From this list, `date` and `team` were excluded in our analysis as they are identifiers for the observation, hence not the interest for our research question.

# Methods and Results #

## Preliminary Results ##

In [None]:
# Install Packages

# install.packages("tidyverse")
# install.packages("broom")
# install.packages("GGally")
# install.packages("leaps")
# install.packages("faraway")
# install.packages("mltools")
# install.packages('glmnet')

In [None]:
# Load Libraries
suppressPackageStartupMessages({
library(tidyverse)
library(broom)
library(GGally)
library(leaps)
library(repr)
library(digest)
library(faraway)
library(mltools)
library(glmnet)
    })

In [None]:
# Download file from data folder
data<-read_csv("./data/garments_worker_productivity.csv", show_col_types = FALSE)
cat("Table 1: Initial Dataset")
head(data,3)

In [None]:
# Cleaning the dataset
data.filtered <- data %>%
    select(-date, -team) %>% # removing variables not used (date and team)
    mutate(wip = ifelse((is.na(wip)), 0, wip)) %>% 
    mutate(department = ifelse((department == "finishing "), "finishing", department)) %>% # fixing typos for "finishing"
    mutate(department = ifelse((department == "sweing"), "sewing", department)) %>% # fixing typos for "sewing"
    mutate(department = as.factor(department)) %>% # change department variable to a factor
    mutate(day = if_else(day %in% c("Monday", "Tuesday", "Wednesday", "Thursday"), "Weekday", "Weekend")) %>% # editing day variable
    mutate(half = if_else(quarter %in% c("Quarter1", "Quarter2"), "Half1", "Half2")) %>% # creating quarter variable using quarter variable
    select(-quarter)        %>%
    mutate(day = as.factor(day)) %>% # change day variable to a factor
    mutate(half = as.factor(half)) # change half variable to a factor
   
cat("Table 2: Modified Dataset")
head(data.filtered,3)

Both the categorical variables `day` and `quarter` were edited becasue they have more than two levels, which leads to difficulties in conducting forward selection. Based on this, `day` was changed into two levels: Weekday and Weekend. Similarilily, `quarter` was used to create the variable `half` with two levels.

In [None]:
# Complete ggpairs for all data
options(repr.plot.width = 15, repr.plot.height = 10) 

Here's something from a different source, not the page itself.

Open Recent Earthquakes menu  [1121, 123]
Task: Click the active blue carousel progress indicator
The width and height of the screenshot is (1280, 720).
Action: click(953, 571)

pair_plots <-ggpairs(data.filtered) +
  theme(
    text = element_text(size = 15),
    plot.title = element_text(face = "bold"),
    axis.title = element_text(face = "bold")
  )
cat("Figure 1: ggpairs Plot")
suppressWarnings(suppressMessages(print(pair_plots)))

From this plot, we can analyze the correlation values between the variables that we are using in our analysis. Based on the correlation values, there appears to be correlation between input variables, which will be addressed later in the analysis.
Variables with relatively high correlations include `no_of_workers` and `smv`(0.912), `no_of_workers` and `over_time` (0.734), and `over_time` and `smv` (0.675).

In [None]:
# Checking Multicolinarity with vif
vif(data.filtered%>% data.matrix())    

There are three variables with a vif of over five: `department` , `smv`, and `no_of_workers`. This indicates that the dataset has an issue of multicollinearity. To address this, the variable with the largest vif (`no_of_workers`) will be removed from our analysis.

In [None]:
# Remove no_of_workers from data
data.filtered<-data.filtered %>% select(-no_of_workers)

In [None]:
# Checking Multicolinarity with vif without no_of_workers
vif(data.filtered %>% data.matrix())

Removing`no_of_workers` from the dataset helped reduce the multicollinearity in our data, since there are no variables with vif larger than five in the adjusted data.

In [None]:
options(repr.plot.width = 10, repr.plot.height = 4)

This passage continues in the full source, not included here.